Oddly, although we traveled to Lake Nicaboyne each year for most of my childhood, that distant Eden lives for me only in memory because I don’t have a single photograph taken there during those years. It may be that we never stood still long enough to be captured on film. Or maybe a lifetime of photos were ruined when the basement flooded some long-ago spring.
Or maybe there was another reason altogether. Maybe Mom and Dad were just as glad as we were to be here. So glad that they lived as fully in the here-and-now moment as we did, and they never felt the need to pick up a camera to prove that we were there.
It would be different today. After all, cameras are everywhere now, and they find their way into every hand for any event, large or small.
Go ahead, look for yourself.
Watch the first pitch of the World Series, and you’ll be blinded by camera flashes, sparking from the hands of fans looking at their cell-phone screen rather than at the guy on the mound.
Tune in to the president’s visit to Main Street America and check out the crowd—dozens of smiling faces staring at the back of their cell phones held high overhead as a world-famous figure walks past.

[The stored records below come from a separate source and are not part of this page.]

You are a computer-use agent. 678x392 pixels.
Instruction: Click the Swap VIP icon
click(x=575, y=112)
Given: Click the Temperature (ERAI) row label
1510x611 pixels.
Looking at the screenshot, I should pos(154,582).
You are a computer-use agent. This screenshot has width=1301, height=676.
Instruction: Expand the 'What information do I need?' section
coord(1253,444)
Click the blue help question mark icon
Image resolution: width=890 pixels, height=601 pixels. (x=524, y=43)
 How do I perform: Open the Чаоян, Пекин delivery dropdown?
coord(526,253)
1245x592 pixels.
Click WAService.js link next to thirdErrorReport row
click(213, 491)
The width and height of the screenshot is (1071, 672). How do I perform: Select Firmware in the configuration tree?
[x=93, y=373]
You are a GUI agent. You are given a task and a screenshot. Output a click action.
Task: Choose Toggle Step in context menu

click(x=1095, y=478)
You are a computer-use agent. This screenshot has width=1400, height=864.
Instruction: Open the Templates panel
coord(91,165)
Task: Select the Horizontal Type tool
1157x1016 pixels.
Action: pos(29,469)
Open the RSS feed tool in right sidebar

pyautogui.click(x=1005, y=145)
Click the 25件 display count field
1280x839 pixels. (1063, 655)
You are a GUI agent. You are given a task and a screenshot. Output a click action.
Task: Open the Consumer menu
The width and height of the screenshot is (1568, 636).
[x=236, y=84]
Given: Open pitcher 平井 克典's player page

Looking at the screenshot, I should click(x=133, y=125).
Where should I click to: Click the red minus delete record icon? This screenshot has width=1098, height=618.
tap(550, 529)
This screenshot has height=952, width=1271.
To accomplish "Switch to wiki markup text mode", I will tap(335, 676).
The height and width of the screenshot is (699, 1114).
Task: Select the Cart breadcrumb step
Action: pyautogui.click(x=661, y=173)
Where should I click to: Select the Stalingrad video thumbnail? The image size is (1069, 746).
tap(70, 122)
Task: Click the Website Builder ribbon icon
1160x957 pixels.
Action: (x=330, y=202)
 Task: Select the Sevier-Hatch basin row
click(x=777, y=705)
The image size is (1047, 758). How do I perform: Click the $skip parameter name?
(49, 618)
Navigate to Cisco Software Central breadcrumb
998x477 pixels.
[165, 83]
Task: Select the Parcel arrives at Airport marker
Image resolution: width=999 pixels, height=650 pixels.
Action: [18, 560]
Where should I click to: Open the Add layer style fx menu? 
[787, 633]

Call up a replay of the Olympics opening ceremony and watch hundreds of athletes marching in, basking in a moment they have spent a lifetime preparing for. And how do they celebrate that moment? By gazing at a hand-held camera aimed at thousands of their cheering, adoring, envious admirers.
All of them are trading their “we’re here!” moment away, swapping it for a fistful of “we were there” proof. Ask them if they saw the first pitch, saw the president, saw the crowd rise as they entered the stadium, and they will tell you, “Yes, I did!”
But they didn’t see any of those things. Their camera did. What they saw was the back of their camera seeing those memorable things.
I suppose, years later, they will be glad of it. They will be able to pull out the proof, show it to you, and say, “I was there!” And there will be no disputing that they were there.
I have no such proof that I ever visited a heavenly Eden named Nicaboyne. All I have when I close my eyes is the remembered sparkle of lapping waves, the distant laughter of loons, the heady scent of pine sap and outboard motor gas, the feel of sand between my toes, the glisten of water beads on the eyelashes of my first summertime crush, Sandy Petros, as we splashed each other in the shallows.
Would I do it differently today, with cell-phone cameras so handy? I don’t know — maybe I’m still that impatient kid who was willing to trade away “are we there yet?” so completely for “we’re here!” Maybe I still don’t have the patience to spend precious moments today capturing proof that I was there.
I don’t ask “are we there yet?” much anymore. But that doesn’t mean that I have learned patience, only that I am impatient with different things these days.
And my impatience would cause me to ask a different question today.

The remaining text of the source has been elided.